- Work order
Search the entries below for the word "agent" and copy every line where it appears.
━━━━━━━━━━
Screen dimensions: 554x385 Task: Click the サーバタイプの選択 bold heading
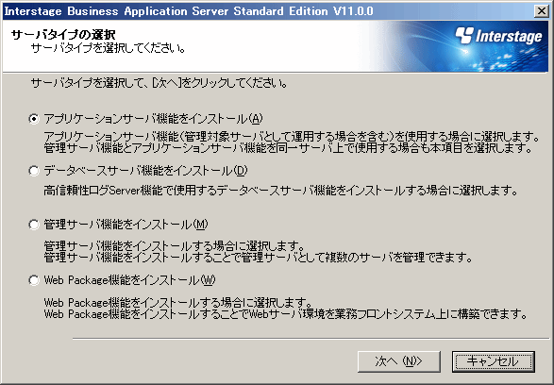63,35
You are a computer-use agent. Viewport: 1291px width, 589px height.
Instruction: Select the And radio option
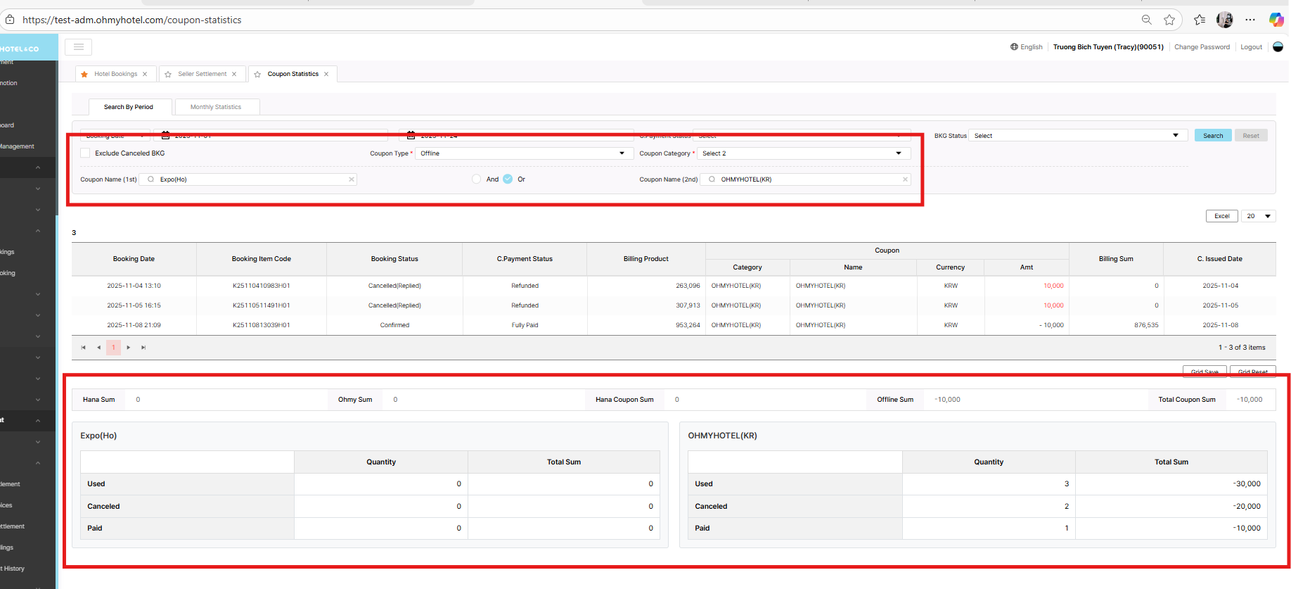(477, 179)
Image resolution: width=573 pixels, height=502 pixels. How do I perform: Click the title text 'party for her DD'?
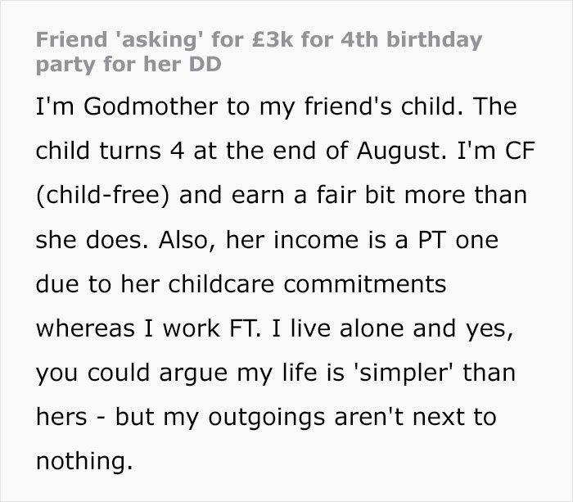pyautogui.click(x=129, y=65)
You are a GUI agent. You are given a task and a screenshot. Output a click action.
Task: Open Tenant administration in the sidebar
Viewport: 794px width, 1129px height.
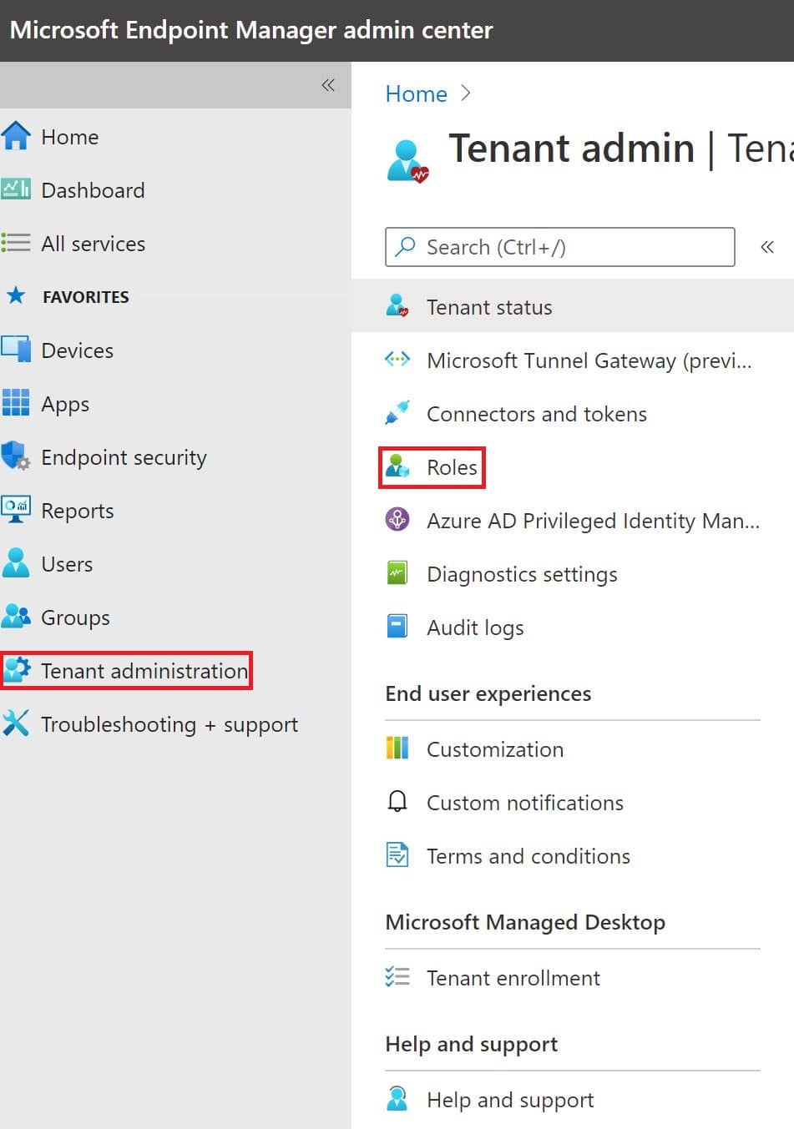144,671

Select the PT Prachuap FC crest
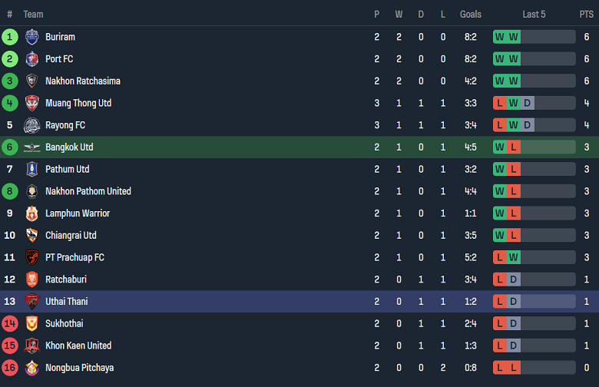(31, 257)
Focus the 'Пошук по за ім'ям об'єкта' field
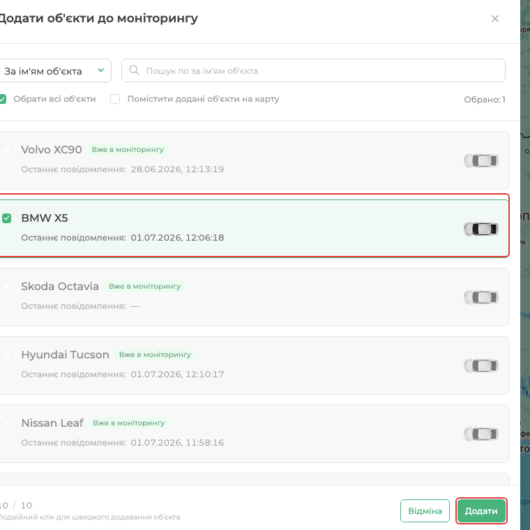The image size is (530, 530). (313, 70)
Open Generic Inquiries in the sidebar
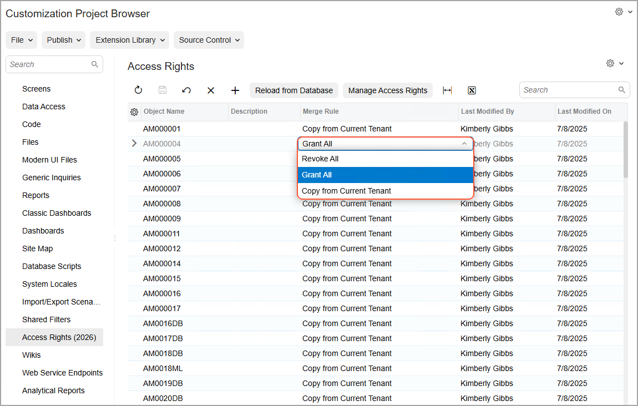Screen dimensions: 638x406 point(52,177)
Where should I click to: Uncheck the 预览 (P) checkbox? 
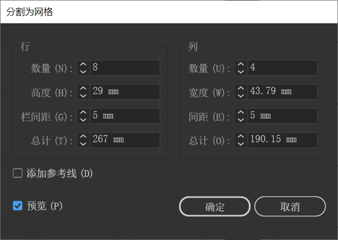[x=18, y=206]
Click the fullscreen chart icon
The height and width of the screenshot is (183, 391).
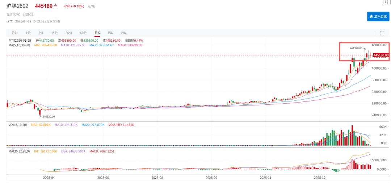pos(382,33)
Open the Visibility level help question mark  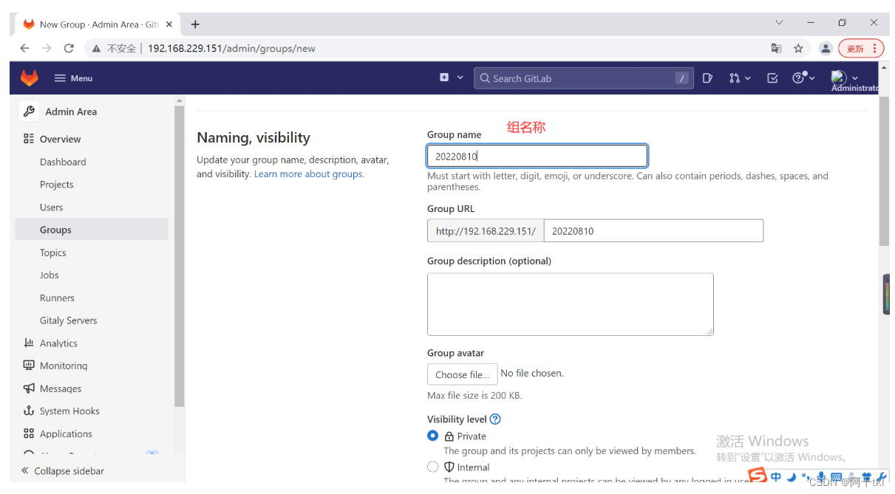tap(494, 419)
━━━━━━━━━━
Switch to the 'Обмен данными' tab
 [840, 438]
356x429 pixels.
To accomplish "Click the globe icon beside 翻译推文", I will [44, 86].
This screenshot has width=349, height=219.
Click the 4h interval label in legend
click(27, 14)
━━━━━━━━━━
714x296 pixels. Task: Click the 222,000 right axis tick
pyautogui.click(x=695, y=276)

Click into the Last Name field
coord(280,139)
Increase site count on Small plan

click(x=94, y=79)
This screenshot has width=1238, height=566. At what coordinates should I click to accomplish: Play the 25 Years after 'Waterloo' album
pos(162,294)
━━━━━━━━━━
- Written answer
You are a computer-use agent. Viewport: 1291px width, 589px height.
You are a GUI agent. You are given a task and a screenshot. Output a click action.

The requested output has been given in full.